BEGIN
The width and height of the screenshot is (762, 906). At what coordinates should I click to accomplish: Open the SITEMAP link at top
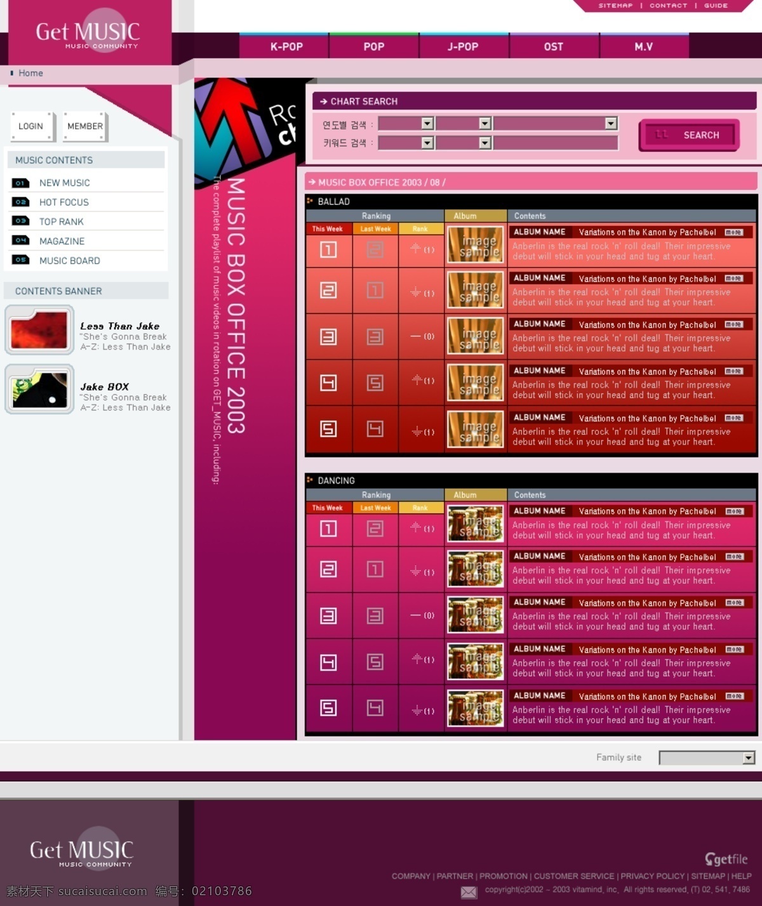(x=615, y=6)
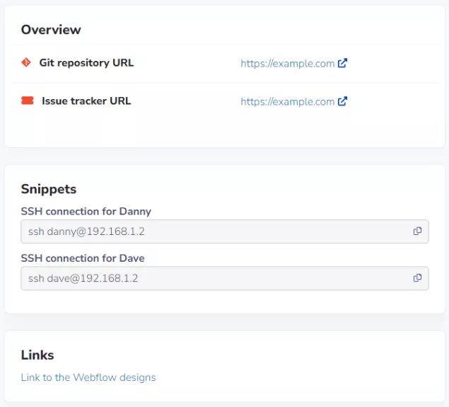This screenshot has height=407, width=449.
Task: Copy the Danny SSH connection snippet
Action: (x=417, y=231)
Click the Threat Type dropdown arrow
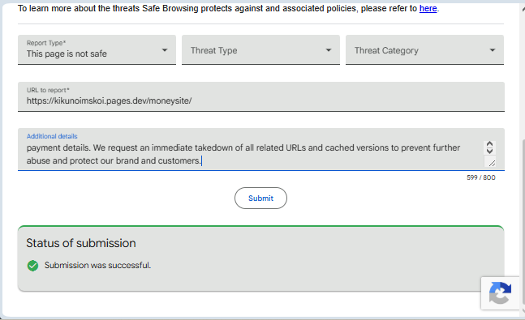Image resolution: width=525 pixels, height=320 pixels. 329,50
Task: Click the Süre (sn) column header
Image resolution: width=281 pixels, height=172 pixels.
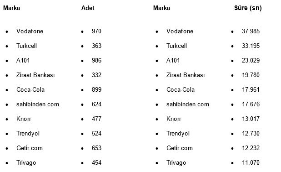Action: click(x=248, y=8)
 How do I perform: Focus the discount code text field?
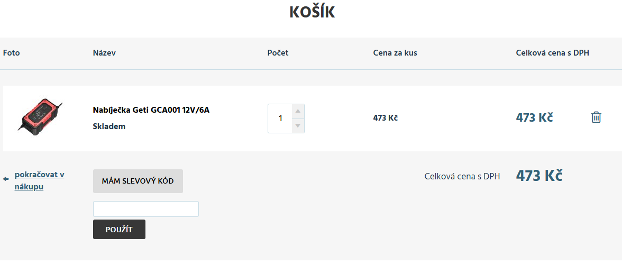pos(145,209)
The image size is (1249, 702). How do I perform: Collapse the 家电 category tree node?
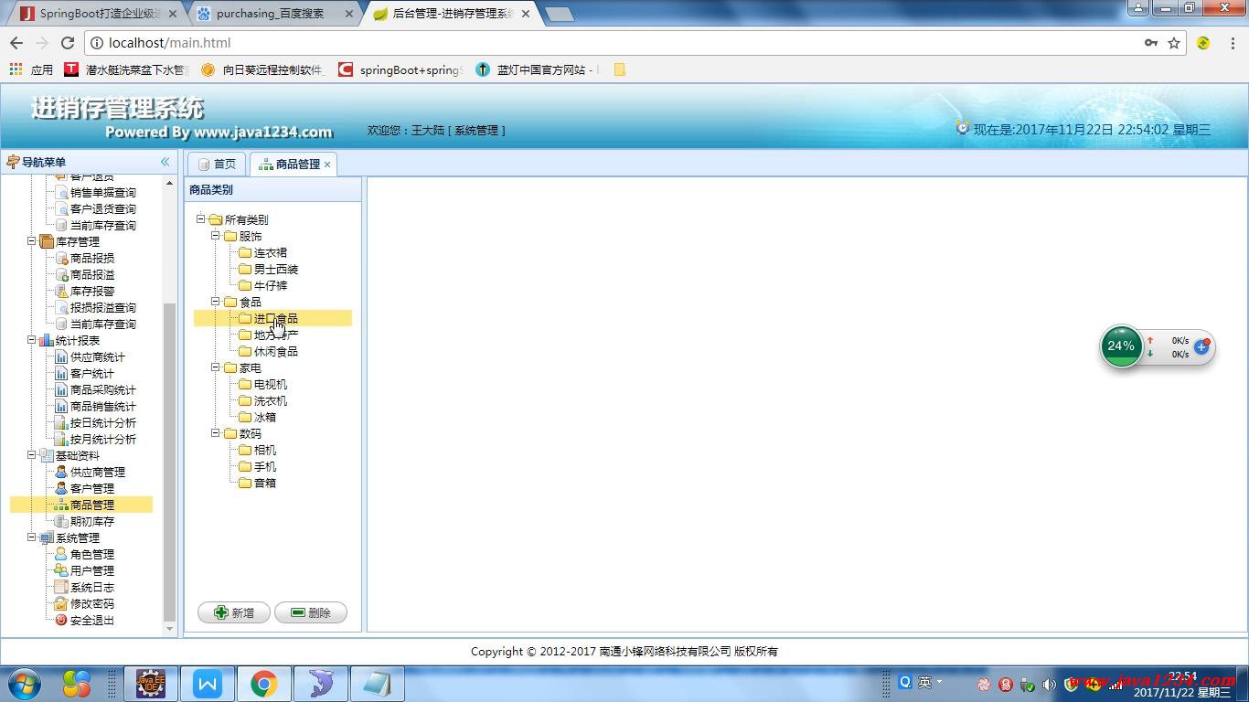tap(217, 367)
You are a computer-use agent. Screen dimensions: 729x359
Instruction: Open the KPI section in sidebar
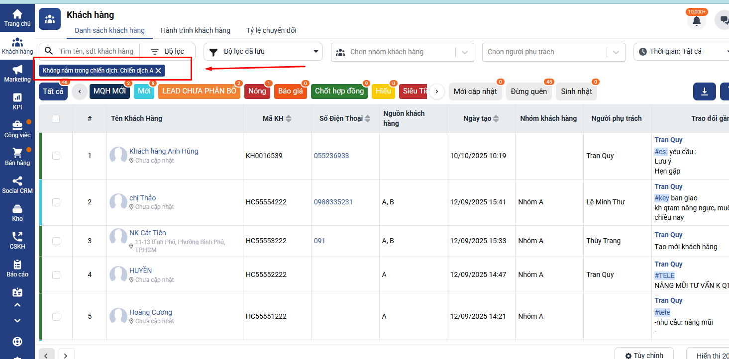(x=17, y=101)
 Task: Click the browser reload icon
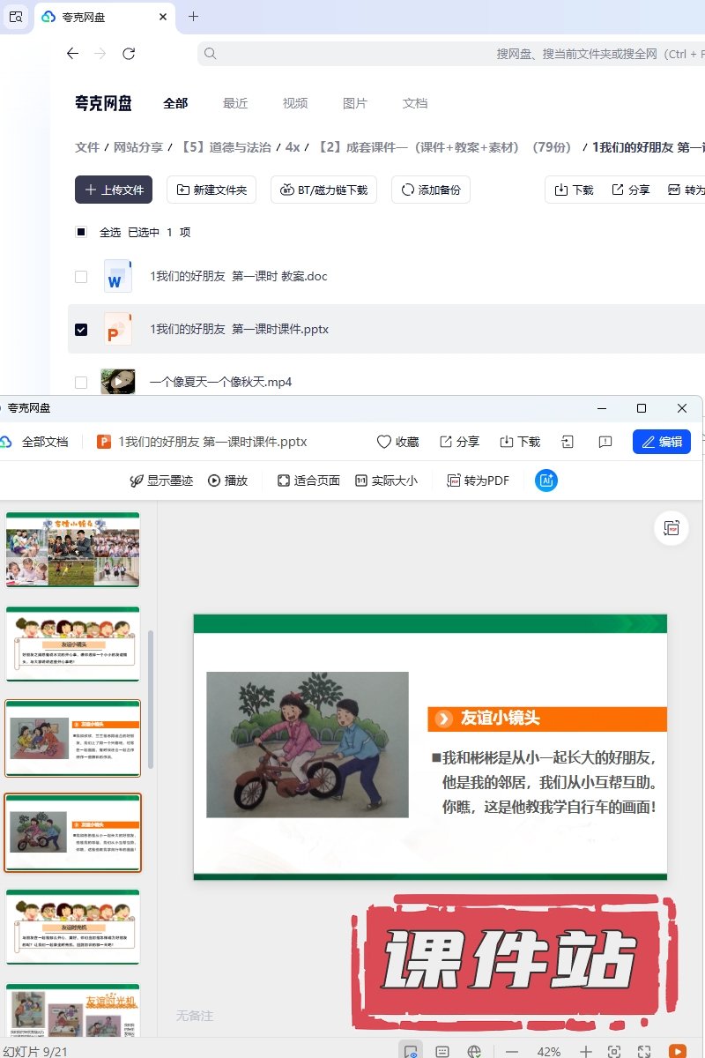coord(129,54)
END
_The problem_
Only the lines from the one containing "Instruction: Open the KPI section in sidebar" through the end of the records should be copied, exactly and with both ends included; the pictures should not.

_Solution_
Instruction: Open the KPI section in sidebar
(x=17, y=101)
 Task: Click the browser reload icon
coord(129,54)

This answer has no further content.